Man riecht es am Ton, was da los ist. Der Ton ist butterweich, hellgelb, milde wie Mathilde und leicht verklemmt.

Guten Tag! (Ohne Anrede.) – Guten Tag, wie gehts denn? (Ohne Sie und ohne Du.) Na, gut nach Hause gekommen …? Ja …? Gut geschlafen? Ja, danke ich auch. (Große lyrische Pause.) Müde? So? Wieso denn? Versteh ich gar nicht … Man ist ja manchmal müde – So? Ja. Ja, heute ist schönes Wetter. Heute abend bleib ich zu Hause – ich hab noch was zu schreiben. Wiedersehn? Ist Wiedersehen denn so schön? Ja, immer? Ich glaube, ich muß aufhören, hier wird der Apparat gebraucht. Ja, also dann wie sonst – auf Wiedersehen! Ich rufe morgen noch mal an …“ Solche Gespräche sollten mit behördlicher Harfenbegleitung geführt werden. Wenn du Glück hast, kannst du sie hören, und es schmilzt dein Herz.

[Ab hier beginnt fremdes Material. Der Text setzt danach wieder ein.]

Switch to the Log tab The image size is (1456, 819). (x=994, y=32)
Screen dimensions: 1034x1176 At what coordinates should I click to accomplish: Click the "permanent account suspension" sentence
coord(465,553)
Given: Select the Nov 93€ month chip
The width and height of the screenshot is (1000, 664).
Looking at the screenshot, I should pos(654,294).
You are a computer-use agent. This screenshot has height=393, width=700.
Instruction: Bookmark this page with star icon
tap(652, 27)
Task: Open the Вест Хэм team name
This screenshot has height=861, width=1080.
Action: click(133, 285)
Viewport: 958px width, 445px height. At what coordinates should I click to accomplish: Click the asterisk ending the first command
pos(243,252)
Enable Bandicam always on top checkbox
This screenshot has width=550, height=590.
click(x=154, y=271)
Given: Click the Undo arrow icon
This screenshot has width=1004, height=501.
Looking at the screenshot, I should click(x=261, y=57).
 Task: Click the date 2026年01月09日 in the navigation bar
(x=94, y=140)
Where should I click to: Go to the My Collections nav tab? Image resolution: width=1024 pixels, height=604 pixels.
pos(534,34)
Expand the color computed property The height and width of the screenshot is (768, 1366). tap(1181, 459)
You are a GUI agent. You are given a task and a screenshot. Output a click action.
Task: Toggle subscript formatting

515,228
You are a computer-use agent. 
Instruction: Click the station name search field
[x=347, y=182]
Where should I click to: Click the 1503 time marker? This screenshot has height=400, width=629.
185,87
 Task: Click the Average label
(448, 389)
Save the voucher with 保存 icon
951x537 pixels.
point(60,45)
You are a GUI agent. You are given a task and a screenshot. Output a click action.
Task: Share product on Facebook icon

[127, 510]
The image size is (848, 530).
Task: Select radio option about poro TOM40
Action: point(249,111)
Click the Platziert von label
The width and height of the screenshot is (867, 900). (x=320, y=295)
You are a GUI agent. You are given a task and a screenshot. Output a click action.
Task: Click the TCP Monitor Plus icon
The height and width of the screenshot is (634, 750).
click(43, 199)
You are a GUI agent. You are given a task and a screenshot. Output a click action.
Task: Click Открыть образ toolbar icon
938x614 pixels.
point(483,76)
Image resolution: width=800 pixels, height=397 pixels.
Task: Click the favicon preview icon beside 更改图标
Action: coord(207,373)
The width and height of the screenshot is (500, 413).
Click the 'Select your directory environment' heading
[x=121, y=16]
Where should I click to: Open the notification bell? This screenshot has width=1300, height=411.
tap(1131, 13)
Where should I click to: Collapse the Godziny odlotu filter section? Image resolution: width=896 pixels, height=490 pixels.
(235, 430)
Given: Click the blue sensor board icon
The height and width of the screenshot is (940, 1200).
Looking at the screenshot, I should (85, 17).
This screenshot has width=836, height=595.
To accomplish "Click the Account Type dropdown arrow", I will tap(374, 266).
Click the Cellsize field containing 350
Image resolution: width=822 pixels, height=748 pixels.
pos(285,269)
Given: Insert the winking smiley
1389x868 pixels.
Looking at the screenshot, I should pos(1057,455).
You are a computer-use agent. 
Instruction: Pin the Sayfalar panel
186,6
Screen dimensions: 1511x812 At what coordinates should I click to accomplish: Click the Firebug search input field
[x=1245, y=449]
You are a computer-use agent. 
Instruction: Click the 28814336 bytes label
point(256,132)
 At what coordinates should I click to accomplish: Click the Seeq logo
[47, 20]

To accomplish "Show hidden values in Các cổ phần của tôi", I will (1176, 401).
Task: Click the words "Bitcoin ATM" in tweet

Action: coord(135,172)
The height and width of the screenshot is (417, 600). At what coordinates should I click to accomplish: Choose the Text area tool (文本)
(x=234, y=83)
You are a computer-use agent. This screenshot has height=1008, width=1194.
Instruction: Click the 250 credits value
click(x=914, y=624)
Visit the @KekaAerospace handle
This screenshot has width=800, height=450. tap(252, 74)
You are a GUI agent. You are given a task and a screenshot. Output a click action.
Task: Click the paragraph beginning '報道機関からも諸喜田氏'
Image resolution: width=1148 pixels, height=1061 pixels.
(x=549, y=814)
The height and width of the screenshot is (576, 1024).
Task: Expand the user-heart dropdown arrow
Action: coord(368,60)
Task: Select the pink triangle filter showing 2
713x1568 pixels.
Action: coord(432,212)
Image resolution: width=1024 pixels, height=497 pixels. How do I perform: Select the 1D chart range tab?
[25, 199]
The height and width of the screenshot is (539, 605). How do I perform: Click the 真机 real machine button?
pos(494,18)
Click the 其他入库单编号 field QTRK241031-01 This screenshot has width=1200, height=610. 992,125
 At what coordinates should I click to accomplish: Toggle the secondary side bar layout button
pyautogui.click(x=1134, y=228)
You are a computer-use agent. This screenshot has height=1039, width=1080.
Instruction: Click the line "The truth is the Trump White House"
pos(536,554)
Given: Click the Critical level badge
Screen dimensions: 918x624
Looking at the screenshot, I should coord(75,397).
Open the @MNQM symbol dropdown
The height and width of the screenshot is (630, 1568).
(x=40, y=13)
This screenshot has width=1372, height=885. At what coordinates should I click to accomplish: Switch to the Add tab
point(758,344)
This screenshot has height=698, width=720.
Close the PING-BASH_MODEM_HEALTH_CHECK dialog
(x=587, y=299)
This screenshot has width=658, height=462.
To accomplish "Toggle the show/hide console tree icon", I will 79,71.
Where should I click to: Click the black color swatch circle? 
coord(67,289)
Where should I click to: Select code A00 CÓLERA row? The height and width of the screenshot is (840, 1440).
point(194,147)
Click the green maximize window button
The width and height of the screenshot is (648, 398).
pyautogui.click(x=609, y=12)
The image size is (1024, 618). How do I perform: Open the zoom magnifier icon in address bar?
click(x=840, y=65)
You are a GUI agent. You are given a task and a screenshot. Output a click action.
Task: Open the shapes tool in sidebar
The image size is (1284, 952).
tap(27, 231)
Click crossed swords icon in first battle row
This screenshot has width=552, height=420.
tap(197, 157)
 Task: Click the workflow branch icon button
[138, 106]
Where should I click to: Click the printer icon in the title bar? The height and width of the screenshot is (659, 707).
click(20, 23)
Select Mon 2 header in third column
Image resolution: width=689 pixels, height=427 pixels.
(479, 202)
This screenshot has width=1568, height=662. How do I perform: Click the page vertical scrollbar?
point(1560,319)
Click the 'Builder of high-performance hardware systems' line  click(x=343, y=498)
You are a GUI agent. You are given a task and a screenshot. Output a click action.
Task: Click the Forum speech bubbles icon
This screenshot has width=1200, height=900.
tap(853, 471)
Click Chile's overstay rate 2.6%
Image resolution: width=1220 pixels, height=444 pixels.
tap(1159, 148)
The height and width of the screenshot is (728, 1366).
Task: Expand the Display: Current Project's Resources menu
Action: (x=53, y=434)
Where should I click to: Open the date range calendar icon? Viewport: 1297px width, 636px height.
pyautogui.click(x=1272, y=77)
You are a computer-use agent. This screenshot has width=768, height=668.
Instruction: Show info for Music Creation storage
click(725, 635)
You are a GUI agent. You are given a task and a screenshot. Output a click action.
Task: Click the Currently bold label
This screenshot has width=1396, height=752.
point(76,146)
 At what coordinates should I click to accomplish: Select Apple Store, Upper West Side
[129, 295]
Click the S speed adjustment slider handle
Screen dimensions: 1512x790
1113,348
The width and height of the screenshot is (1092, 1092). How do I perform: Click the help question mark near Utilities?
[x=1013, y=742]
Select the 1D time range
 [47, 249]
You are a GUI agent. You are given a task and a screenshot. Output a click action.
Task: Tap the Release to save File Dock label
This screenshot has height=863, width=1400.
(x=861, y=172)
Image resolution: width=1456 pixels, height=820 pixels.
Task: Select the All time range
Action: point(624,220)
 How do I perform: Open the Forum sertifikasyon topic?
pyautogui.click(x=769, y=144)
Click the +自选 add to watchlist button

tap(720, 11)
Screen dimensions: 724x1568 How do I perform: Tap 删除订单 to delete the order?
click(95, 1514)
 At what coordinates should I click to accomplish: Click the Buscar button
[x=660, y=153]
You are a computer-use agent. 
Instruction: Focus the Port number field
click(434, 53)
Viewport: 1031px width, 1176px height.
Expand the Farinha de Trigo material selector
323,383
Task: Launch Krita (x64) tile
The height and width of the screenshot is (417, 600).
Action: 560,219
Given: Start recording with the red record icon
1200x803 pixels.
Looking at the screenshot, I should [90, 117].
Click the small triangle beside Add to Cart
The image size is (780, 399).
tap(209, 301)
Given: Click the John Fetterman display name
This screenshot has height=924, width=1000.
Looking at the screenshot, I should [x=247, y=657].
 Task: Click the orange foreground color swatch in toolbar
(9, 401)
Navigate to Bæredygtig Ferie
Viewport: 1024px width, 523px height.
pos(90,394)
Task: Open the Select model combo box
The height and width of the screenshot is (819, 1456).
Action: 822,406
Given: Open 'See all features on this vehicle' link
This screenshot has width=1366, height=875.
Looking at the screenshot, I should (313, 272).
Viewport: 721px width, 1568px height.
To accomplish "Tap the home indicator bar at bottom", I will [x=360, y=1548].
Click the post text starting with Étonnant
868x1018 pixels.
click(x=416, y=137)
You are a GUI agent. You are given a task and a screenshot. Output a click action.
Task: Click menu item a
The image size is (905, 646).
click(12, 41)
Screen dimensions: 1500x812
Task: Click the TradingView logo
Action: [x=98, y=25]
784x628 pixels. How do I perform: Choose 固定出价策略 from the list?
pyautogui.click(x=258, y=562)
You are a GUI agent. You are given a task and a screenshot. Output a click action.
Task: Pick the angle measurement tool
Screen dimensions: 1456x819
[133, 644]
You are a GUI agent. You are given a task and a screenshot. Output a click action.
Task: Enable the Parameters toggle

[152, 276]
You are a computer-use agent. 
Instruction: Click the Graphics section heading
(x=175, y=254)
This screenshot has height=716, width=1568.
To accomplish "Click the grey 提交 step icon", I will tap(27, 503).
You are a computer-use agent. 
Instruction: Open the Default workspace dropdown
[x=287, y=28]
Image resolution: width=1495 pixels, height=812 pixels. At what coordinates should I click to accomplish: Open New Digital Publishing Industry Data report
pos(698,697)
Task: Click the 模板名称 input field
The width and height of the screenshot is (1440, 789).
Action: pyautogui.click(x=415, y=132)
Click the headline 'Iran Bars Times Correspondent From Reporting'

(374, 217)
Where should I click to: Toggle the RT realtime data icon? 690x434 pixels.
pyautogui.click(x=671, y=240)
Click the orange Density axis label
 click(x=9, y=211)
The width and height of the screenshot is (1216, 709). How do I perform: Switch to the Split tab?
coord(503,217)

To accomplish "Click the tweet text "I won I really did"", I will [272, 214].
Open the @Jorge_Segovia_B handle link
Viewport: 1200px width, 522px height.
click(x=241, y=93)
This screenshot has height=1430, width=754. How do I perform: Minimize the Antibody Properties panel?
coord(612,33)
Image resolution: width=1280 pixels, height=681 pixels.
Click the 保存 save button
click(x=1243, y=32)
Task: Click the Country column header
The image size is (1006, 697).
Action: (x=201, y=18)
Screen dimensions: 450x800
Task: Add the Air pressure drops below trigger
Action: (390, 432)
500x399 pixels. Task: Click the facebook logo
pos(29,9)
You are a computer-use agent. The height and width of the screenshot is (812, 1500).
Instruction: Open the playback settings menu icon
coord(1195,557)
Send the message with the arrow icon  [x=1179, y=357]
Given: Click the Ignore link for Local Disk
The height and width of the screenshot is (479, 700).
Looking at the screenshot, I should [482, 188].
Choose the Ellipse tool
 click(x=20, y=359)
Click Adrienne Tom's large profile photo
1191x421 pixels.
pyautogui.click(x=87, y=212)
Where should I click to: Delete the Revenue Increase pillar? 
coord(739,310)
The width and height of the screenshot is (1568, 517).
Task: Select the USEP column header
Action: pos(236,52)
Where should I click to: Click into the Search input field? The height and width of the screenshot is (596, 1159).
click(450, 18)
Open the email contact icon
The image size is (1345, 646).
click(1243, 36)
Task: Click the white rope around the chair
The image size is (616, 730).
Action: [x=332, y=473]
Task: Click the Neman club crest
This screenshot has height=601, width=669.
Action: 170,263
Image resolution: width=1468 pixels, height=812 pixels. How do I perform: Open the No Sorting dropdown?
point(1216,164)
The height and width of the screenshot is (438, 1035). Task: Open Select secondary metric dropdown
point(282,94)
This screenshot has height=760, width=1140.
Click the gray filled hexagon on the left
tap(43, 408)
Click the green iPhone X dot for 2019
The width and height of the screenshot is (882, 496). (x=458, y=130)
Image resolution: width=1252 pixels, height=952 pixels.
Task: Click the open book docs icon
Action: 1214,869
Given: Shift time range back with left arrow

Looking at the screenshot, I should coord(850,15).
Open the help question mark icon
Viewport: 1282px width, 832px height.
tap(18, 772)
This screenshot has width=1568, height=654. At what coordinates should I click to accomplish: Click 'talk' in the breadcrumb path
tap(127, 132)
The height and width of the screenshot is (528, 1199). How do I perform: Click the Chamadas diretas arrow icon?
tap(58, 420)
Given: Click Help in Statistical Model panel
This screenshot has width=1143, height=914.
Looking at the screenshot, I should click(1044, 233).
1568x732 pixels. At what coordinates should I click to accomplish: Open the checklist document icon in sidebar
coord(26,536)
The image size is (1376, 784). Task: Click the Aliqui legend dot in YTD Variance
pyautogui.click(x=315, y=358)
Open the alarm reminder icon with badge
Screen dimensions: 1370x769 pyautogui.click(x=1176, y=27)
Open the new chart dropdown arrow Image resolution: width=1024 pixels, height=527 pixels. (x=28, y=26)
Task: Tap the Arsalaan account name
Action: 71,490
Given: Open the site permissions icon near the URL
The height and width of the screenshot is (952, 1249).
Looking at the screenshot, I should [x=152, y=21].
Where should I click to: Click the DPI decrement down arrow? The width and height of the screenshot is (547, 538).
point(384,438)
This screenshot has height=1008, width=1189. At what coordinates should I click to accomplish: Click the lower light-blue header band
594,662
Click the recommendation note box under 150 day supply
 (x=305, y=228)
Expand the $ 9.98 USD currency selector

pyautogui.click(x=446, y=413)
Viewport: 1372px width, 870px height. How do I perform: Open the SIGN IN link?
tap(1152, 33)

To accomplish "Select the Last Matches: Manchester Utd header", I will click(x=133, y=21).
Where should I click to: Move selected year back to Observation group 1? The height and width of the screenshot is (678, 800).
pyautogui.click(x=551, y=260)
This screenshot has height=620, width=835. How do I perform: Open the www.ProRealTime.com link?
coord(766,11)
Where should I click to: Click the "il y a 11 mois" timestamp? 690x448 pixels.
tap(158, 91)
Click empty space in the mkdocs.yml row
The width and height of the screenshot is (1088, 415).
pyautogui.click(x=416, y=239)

Dann aber braust wieder die Arbeit der Großstadt durch die Drähte: die Glocken schrillen, die Hörer wackeln in der Luft, der schwarze Gummi wird weich, Lippen bewegen sich, mit der freibleibenden Hand werden Papiere durcheinander geworfen, einer stampft mit dem Fuß auf, obgleich das gar nicht mittelefoniert wird … Und vor eins rufen sie alle, alle noch einmal an.

Empfohlene Zitierweise:
Kurt Tucholsky: Lerne lachen ohne zu weinen. Ernst Rowohlt, Berlin 1932, Seite 289. Digitale Volltext-Ausgabe bei Wikisource, URL: https://de.wikisource.org/w/index.php?title=Seite:Lerne_lachen_ohne_zu_weinen_289.jpg&oldid=- (Version vom 1.8.2018)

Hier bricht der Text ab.